**Work item:** Where the line with "Image resolution: width=550 pixels, height=524" appears below, start writing out lines exactly, and finish with the line with "Open the 社員", which is included; write out nothing else.

**Dataset records:**
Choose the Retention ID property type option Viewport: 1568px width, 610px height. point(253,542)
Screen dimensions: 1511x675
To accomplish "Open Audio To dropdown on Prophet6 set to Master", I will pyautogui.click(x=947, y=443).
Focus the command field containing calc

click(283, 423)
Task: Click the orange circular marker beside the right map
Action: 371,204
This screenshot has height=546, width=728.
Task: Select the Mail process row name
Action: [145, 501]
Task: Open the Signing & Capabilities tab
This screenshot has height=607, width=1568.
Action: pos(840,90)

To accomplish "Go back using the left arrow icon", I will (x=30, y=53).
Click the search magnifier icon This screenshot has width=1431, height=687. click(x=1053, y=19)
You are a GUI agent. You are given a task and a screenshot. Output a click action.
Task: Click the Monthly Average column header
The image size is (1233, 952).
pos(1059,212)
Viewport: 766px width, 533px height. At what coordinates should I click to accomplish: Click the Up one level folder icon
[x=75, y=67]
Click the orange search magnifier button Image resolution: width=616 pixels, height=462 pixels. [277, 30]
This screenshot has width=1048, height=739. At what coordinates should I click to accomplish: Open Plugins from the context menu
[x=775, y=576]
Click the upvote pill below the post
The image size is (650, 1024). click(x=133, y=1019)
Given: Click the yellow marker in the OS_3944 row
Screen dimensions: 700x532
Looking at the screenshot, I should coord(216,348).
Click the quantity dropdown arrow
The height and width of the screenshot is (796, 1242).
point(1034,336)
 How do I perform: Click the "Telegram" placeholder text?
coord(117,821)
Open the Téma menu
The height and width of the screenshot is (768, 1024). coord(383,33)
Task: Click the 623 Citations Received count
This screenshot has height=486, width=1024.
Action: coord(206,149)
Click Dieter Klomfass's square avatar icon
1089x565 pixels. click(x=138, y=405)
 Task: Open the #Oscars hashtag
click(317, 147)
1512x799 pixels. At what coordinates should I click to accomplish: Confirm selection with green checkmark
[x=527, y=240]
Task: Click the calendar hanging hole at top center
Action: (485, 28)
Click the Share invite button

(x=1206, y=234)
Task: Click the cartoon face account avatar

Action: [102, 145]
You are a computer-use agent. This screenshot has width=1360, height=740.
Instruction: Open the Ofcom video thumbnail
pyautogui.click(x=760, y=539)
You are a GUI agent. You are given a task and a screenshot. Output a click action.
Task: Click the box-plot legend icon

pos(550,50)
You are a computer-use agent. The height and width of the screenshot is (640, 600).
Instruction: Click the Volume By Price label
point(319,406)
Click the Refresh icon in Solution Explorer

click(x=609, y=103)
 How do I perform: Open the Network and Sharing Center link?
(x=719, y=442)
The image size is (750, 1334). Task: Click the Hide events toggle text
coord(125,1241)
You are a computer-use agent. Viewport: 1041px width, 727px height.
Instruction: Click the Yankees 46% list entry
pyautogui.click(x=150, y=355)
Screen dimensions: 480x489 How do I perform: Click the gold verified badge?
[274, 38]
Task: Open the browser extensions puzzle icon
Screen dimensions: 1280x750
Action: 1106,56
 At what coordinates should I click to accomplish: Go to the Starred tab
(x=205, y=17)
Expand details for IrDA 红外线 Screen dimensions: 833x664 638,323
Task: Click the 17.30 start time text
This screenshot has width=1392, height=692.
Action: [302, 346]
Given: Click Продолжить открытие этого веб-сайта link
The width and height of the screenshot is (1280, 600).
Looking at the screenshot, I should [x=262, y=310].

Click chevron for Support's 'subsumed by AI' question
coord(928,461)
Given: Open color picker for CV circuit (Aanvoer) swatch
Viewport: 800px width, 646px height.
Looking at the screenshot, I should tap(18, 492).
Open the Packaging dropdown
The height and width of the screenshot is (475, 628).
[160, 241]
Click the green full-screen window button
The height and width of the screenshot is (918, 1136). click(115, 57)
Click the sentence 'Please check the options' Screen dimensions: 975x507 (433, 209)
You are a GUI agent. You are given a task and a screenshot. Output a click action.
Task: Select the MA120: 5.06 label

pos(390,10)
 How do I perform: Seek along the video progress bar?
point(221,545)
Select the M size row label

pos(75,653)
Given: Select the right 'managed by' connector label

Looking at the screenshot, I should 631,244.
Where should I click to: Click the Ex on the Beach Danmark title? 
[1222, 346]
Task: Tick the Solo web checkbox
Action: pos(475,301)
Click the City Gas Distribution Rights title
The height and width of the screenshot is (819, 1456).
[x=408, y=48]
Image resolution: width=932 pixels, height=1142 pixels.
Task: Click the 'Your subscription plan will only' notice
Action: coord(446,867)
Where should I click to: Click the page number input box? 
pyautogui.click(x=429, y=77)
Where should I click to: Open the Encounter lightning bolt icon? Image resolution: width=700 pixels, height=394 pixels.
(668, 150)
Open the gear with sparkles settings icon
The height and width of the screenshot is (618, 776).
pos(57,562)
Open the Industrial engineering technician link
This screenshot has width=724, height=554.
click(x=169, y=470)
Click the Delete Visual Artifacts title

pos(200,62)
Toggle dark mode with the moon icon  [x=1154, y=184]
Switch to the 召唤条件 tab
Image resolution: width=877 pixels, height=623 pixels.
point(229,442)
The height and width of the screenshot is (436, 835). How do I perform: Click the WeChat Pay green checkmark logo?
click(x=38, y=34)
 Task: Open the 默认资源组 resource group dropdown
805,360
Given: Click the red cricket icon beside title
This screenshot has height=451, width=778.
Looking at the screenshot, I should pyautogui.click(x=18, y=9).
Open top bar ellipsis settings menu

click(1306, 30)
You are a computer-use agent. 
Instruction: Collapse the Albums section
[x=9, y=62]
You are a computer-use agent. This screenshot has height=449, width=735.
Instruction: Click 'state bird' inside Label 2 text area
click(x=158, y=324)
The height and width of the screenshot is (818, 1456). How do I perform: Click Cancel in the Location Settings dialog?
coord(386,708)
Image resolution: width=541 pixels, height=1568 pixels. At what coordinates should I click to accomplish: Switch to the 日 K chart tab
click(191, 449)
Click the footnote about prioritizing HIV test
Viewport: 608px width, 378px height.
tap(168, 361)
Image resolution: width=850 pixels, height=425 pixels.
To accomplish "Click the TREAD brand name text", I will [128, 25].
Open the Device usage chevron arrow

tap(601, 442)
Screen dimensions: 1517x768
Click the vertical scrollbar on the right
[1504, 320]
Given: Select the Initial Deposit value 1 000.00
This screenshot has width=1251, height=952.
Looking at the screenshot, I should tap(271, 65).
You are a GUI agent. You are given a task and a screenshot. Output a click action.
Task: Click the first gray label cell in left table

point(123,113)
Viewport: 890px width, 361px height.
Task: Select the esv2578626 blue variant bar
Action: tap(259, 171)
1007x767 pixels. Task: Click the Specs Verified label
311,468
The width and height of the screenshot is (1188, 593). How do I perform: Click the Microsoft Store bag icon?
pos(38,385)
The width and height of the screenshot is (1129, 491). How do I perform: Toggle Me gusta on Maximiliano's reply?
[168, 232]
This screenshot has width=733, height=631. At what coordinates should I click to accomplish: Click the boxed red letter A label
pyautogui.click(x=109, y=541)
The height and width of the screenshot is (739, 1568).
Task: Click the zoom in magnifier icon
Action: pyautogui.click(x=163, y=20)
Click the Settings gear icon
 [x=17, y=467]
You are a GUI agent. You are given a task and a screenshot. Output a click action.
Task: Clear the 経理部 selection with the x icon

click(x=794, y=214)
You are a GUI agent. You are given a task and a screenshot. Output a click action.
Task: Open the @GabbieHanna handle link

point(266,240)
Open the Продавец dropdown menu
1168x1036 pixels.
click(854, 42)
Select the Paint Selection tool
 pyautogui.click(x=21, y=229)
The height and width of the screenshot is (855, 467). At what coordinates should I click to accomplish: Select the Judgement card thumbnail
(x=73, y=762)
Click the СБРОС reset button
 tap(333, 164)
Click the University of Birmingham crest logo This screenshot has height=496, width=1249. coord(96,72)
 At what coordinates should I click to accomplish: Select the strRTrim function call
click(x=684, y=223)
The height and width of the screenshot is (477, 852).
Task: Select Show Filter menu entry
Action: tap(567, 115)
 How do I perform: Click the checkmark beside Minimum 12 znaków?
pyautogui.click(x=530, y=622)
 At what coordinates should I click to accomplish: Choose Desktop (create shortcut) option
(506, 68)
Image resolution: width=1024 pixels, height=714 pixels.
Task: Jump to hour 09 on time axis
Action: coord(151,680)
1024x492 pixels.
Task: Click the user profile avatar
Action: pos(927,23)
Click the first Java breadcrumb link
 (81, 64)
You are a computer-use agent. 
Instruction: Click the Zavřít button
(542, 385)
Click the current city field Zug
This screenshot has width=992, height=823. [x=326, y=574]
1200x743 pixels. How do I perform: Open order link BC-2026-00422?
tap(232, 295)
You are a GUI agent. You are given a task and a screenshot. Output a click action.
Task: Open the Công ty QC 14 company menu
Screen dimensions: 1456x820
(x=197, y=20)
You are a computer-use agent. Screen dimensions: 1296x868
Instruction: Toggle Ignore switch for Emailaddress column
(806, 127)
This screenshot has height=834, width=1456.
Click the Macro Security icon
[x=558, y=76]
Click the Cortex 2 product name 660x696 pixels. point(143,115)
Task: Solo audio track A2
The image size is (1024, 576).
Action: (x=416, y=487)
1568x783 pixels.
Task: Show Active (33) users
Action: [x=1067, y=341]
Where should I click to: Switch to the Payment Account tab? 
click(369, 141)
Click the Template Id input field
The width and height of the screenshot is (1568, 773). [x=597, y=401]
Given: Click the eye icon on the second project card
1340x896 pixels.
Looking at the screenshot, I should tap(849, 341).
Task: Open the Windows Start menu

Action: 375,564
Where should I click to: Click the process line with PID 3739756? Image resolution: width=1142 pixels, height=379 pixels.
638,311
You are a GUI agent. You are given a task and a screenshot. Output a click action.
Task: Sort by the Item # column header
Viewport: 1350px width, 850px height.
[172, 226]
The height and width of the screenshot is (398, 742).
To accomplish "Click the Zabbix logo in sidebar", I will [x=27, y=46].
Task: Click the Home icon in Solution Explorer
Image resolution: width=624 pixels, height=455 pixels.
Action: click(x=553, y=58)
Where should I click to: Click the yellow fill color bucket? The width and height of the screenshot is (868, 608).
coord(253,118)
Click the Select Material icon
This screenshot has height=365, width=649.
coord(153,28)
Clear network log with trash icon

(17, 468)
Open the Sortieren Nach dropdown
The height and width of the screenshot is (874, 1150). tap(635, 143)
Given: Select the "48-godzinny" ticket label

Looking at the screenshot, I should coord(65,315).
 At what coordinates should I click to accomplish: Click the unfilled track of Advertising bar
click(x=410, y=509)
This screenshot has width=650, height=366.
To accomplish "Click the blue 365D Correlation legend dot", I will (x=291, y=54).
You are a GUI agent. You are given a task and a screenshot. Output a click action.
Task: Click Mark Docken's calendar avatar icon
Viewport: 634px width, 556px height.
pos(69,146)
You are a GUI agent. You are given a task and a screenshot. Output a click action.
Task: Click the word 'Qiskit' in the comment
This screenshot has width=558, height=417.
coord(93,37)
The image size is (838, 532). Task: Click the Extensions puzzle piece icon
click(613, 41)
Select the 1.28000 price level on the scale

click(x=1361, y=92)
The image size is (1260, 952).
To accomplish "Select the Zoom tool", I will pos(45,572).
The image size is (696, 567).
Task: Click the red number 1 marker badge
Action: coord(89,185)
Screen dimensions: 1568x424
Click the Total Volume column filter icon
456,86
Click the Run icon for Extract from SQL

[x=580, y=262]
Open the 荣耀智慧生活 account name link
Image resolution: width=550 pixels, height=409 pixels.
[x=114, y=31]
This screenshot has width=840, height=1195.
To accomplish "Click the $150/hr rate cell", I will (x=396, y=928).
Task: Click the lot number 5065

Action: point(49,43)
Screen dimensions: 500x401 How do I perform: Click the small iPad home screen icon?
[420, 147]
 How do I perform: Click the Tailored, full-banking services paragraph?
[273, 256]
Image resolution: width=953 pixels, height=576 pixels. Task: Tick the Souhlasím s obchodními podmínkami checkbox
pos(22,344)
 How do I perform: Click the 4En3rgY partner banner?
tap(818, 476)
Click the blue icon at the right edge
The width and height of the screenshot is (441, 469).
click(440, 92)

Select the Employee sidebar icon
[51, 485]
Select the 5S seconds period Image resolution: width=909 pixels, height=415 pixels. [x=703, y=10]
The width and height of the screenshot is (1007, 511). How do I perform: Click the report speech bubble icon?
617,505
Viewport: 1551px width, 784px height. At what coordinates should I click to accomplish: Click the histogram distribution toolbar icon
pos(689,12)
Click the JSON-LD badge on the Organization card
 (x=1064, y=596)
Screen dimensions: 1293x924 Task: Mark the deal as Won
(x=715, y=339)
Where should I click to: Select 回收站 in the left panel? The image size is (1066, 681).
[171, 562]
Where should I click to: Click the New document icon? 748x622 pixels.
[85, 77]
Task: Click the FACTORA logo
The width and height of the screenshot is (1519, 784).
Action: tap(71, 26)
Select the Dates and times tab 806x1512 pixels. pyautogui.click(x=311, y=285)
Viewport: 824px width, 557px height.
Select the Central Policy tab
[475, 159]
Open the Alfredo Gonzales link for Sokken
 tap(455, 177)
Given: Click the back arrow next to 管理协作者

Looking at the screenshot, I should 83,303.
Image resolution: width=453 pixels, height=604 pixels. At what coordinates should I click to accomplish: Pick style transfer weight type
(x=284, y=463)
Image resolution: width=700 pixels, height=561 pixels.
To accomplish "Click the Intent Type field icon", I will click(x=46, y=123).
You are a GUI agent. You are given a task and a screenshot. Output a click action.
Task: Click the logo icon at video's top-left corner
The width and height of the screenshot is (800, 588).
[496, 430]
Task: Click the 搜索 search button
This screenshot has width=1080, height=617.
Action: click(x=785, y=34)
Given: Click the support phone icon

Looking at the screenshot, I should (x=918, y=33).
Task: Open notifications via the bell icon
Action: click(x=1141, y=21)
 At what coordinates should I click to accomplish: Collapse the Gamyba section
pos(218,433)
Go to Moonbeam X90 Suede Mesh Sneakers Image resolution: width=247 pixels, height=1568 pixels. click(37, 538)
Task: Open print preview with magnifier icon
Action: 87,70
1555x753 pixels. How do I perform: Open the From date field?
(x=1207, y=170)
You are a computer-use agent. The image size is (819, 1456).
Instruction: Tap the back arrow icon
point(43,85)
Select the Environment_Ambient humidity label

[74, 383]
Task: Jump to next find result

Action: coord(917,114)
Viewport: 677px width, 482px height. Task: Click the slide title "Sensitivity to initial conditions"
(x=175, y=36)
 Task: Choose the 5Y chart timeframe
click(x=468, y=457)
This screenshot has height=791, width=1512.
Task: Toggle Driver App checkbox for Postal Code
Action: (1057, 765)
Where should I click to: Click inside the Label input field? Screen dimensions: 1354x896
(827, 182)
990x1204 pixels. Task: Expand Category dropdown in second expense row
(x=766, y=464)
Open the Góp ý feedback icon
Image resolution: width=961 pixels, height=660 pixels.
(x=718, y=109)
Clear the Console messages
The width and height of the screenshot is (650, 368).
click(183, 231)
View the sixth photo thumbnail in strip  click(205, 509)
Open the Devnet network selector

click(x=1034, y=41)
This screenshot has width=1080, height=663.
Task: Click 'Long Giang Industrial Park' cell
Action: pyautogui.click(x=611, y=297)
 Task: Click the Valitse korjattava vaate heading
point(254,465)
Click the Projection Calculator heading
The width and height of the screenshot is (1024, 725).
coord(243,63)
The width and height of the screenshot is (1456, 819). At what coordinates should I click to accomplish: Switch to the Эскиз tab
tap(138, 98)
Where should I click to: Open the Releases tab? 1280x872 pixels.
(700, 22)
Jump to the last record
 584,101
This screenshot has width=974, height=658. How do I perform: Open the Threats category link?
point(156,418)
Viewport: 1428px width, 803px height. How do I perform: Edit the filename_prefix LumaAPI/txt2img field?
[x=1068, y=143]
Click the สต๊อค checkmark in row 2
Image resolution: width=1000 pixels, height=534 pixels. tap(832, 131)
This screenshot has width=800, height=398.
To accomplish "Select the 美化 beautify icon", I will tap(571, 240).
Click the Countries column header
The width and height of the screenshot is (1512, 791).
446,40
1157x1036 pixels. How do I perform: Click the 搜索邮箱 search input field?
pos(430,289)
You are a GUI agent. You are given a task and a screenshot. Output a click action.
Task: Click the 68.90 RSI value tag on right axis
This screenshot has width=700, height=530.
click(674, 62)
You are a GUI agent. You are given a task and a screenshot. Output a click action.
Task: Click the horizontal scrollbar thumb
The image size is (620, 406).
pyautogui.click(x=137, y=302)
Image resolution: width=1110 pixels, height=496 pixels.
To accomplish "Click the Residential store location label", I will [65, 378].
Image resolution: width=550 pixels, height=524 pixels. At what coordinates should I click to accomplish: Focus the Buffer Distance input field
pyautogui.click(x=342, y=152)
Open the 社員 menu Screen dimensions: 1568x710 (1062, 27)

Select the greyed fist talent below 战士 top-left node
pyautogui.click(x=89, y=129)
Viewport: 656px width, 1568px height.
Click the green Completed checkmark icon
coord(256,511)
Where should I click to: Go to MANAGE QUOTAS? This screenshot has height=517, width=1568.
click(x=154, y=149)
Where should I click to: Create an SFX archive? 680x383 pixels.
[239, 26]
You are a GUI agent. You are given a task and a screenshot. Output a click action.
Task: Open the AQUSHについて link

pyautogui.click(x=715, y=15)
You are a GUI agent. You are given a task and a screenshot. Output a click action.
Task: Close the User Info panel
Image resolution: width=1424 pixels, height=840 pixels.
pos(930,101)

**Answer area:**
Image resolution: width=550 pixels, height=524 pixels. At what coordinates should I click to accomplish: Focus the Buffer Distance input field
pyautogui.click(x=342, y=152)
Open the 社員 menu Screen dimensions: 1568x710 (1062, 27)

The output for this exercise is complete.